Chapter 128: Nonimmune Hydrops Fetalis

Key Points

• Nonimmune hydrops fetalis is a serious fetal condition in which abnormal fluid accumulates in at least two different fetal compartments, and in which circulating antibodies against red-cell antigens are absent in the mother.

• Nonimmune hydrops fetalis is a heterogeneous disorder, caused by a large number of underlying pathologic processes. While the majority of cases appear to be idiopathic, the most common recognizable cause is cardiovascular pathology.

• Following the sonographic detection of hydrops, the most important step is to differentiate between immune and nonimmune causes. Once immune causes are excluded, a detailed anatomical survey is needed to rule out congenital abnormalities, which could be the cause of the hydrops.

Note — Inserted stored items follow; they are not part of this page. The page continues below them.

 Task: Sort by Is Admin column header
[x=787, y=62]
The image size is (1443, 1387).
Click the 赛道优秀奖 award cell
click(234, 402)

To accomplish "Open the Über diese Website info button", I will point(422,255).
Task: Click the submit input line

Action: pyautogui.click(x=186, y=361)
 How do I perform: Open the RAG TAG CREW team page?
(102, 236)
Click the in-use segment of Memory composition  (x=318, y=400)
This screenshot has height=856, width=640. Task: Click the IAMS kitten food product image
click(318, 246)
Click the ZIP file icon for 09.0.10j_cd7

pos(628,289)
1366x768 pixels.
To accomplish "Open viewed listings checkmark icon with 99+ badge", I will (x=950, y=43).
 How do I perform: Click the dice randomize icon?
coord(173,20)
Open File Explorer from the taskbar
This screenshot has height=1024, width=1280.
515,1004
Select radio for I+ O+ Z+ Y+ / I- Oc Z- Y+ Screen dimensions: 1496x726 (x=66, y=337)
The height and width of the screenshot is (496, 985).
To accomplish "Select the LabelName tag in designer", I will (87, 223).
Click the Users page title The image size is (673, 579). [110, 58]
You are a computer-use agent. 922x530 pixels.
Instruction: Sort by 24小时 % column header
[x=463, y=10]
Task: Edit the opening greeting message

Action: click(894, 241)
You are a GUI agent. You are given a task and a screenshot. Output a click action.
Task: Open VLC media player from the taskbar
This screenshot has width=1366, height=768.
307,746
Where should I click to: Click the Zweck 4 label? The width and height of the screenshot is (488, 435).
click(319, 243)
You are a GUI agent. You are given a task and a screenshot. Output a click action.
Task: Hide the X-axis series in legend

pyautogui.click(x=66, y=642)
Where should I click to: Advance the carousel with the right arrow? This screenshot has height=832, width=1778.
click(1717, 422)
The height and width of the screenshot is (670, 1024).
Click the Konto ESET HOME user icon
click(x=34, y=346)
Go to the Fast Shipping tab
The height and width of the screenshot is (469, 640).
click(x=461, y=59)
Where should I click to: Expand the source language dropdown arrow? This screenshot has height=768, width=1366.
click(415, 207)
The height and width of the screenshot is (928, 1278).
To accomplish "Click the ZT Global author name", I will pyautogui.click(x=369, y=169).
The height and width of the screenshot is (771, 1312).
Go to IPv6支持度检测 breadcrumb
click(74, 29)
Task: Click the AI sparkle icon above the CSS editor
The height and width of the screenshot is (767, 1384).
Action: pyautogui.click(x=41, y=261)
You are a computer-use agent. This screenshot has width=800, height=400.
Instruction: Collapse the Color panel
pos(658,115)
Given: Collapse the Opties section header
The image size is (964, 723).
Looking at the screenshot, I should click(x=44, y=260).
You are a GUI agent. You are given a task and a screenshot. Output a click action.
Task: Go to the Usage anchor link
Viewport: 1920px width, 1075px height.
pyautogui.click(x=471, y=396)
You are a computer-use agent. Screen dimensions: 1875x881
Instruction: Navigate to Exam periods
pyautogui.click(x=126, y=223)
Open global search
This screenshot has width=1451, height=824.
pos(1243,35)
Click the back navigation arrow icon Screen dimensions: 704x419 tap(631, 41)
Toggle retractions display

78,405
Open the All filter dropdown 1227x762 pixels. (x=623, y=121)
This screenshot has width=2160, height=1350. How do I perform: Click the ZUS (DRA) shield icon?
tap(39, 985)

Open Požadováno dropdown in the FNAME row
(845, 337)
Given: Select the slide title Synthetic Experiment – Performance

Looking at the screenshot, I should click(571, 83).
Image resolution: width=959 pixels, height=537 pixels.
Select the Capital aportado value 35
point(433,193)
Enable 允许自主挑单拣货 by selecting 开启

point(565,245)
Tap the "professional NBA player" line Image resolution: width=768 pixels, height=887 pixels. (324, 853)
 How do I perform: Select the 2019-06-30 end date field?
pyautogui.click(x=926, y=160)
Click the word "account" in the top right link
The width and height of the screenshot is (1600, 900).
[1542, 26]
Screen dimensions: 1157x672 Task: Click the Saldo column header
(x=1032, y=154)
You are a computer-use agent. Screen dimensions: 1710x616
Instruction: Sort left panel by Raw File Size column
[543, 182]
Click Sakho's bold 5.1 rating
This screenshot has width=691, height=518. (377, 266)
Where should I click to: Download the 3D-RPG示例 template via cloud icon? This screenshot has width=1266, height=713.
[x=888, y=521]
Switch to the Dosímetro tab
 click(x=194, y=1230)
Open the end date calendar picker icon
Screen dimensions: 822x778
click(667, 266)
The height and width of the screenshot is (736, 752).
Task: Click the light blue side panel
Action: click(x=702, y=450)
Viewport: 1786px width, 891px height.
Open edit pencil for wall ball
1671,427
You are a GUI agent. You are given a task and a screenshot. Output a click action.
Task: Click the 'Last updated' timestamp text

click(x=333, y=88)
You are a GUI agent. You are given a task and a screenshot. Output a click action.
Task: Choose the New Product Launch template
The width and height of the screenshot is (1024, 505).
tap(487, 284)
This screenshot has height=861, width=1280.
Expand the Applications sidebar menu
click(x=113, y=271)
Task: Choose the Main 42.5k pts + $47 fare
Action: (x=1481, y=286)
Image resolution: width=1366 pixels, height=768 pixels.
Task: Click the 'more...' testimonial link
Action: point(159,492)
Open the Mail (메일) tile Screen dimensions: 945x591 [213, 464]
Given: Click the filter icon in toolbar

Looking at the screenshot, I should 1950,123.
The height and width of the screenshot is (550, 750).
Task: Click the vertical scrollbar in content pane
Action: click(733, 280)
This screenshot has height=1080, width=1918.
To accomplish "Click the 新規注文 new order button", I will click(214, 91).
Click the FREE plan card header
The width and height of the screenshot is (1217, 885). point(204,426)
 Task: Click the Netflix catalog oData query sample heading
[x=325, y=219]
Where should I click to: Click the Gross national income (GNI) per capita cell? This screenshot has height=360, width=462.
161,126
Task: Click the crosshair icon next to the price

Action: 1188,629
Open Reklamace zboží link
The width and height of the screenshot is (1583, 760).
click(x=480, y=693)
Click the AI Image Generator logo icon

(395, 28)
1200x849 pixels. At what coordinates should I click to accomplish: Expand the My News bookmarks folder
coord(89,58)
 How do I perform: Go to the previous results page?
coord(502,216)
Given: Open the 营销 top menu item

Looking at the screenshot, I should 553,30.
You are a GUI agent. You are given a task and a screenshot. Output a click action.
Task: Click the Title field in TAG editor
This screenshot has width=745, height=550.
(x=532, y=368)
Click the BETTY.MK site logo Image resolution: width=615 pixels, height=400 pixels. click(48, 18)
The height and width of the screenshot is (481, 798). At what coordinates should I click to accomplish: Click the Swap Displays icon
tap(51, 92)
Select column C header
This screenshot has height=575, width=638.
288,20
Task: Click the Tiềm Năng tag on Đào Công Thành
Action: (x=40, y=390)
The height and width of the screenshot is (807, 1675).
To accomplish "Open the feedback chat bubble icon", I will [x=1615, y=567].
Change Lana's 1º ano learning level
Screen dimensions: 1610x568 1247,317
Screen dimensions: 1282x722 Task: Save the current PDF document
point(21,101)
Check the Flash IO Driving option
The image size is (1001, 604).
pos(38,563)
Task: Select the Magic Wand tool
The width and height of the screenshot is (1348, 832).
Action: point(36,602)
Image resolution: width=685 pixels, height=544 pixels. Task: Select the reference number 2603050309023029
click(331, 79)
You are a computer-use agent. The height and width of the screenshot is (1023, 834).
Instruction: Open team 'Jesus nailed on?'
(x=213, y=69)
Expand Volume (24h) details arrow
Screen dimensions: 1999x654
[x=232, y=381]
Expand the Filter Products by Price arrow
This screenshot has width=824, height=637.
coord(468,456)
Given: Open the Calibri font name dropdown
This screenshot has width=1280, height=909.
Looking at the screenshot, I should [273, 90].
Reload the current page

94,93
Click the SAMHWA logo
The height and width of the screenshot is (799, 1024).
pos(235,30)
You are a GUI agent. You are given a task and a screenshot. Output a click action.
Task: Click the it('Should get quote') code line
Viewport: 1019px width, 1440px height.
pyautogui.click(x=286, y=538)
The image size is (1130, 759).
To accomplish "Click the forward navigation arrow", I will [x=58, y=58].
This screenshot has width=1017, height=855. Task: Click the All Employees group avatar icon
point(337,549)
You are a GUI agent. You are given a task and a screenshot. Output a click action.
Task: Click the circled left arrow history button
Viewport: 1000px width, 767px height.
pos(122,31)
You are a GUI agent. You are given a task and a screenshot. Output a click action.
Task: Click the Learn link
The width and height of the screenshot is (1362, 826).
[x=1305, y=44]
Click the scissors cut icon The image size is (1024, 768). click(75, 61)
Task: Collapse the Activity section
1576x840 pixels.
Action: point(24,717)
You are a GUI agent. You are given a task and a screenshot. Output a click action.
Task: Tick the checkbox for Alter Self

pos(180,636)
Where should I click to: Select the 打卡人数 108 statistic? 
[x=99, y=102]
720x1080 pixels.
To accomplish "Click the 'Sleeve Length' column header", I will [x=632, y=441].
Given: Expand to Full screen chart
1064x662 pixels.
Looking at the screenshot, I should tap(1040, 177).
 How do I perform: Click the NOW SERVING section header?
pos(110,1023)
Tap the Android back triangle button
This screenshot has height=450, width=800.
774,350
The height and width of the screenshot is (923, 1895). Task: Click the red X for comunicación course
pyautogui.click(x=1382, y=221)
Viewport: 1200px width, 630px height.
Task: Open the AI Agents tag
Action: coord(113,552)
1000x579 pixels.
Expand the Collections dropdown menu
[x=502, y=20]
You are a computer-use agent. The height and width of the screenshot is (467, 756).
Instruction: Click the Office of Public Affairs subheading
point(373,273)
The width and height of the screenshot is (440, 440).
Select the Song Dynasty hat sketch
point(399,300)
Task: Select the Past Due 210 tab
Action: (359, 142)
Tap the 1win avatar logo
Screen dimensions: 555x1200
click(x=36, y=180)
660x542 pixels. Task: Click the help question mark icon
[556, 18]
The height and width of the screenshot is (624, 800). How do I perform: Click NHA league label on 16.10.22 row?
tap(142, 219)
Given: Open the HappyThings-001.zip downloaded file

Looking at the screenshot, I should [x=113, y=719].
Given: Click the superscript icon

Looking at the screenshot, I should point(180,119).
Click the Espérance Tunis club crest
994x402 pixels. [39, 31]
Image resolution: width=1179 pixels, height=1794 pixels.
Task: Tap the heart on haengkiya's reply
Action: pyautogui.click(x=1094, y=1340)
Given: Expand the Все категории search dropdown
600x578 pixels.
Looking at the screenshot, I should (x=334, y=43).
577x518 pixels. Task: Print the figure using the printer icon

• Nonimmune hydrops can occur secondary to fetal anatomical abnormalities (cardiac, thoracic, gastrointestinal, neurologic, genitourinary, vascular, or skeletal), placental/cord abnormalities, fetal hematologic, neoplastic or metabolic disorders, infection, fetal genetic anomalies, and maternal abnormalities.

• Maternal blood tests should include an indirect Coombs antibody screen, maternal blood type, Kleihauer–Betke stain, complete blood count with differential and erythrocyte indices, hemoglobin electrophoresis, and glucose-6-phosphate dehydrogenase deficiency screen. Additional maternal blood work should include TORCH titers, syphilis screen, and parvovirus B19 IgG and IgM titers.

• Fetal echocardiography and invasive testing for fetal karyotype should be offered.

• While the optimal mode of delivery is uncertain, cesarean section is advised for all potentially viable fetuses due to the risk for soft-tissue dystocia.

• Fetal therapy may be possible, including PUBS with transfusion, maternal administration of cardiac medications, and fetal shunt placement.

• The long-term prognosis will depend on the nature of the underlying abnormality.

• The recurrence risk will depend on the underlying etiology of the nonimmune hydrops.